Game-Theoretic Driver Modeling and Decision-Making for Autonomous Driving with Temporal-Spatial Attention-Based Deep Q-Learning
Published in IEEE TRANSACTIONS ON INTELLIGENT VEHICLES, 2024
Abstract
The safe and efficient navigation of autonomous vehicles in complex traffic scenarios remains a significant challenge. One of the key impediments is the limited effectiveness of current methods in constructing driver models for surrounding vehicles (SVs) that capture diverse decision-making abilities. As a result, implementing decision-making algorithms for the ego vehicle (EV) based on such models could result in unfortunate accidents due to misinterpretation of the decision-making of SVs. To deal with this problem, this paper first introduces a novel decision-making framework that incorporates a game-theoretic driver model based on level-k reasoning. For the SVs, driver models at different decision levels are established with an iterative level-k reasoning algorithm.
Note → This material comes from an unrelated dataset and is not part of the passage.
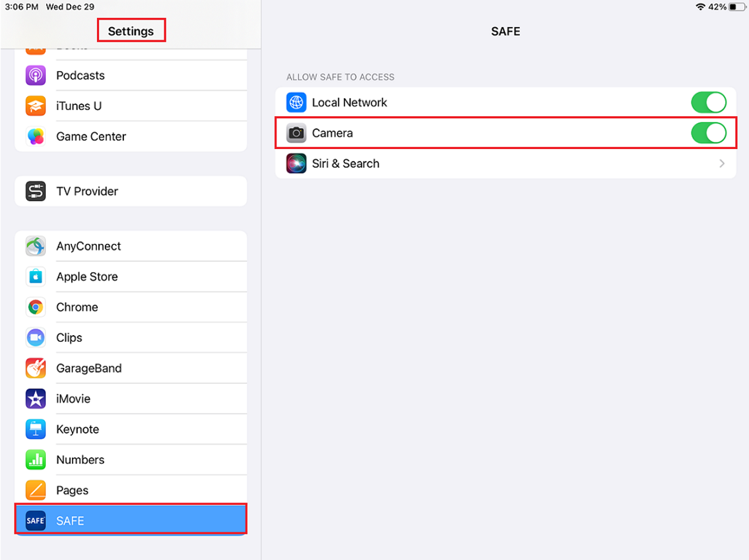Tap the Numbers chart icon

click(x=36, y=460)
As supported by rigorous proof, the strategies of SVs corresponding to these driver models converge to the Nash equilibrium. Following this, utilizing these driver models characterized by mixed decision levels, we propose a temporal-spatial attention-based deep Q-learning (TSA-DQN) algorithm to approximate the optimal policy for the EV and generate respective decisions in various scenarios. It is noteworthy that the proposed algorithm leverages a temporal attention network to estimate the decision level of SVs and spatial attention mechanisms to generate decisions while capturing the interactions between vehicles. Simulations are conducted in representative traffic scenarios, and the results reveal that the proposed driver model based on level-k game theory effectively captures the behaviors of diverse drivers. On this basis, the proposed TSA-DQN algorithm demonstrates superior performance over several deep reinforcement learning (DRL) baselines in terms of success rate, efficiency, and safety in driving tasks. Furthermore, the TSA-DQN algorithm is deployed to the real-world hardware platform to illustrate its effectiveness and practical feasibility.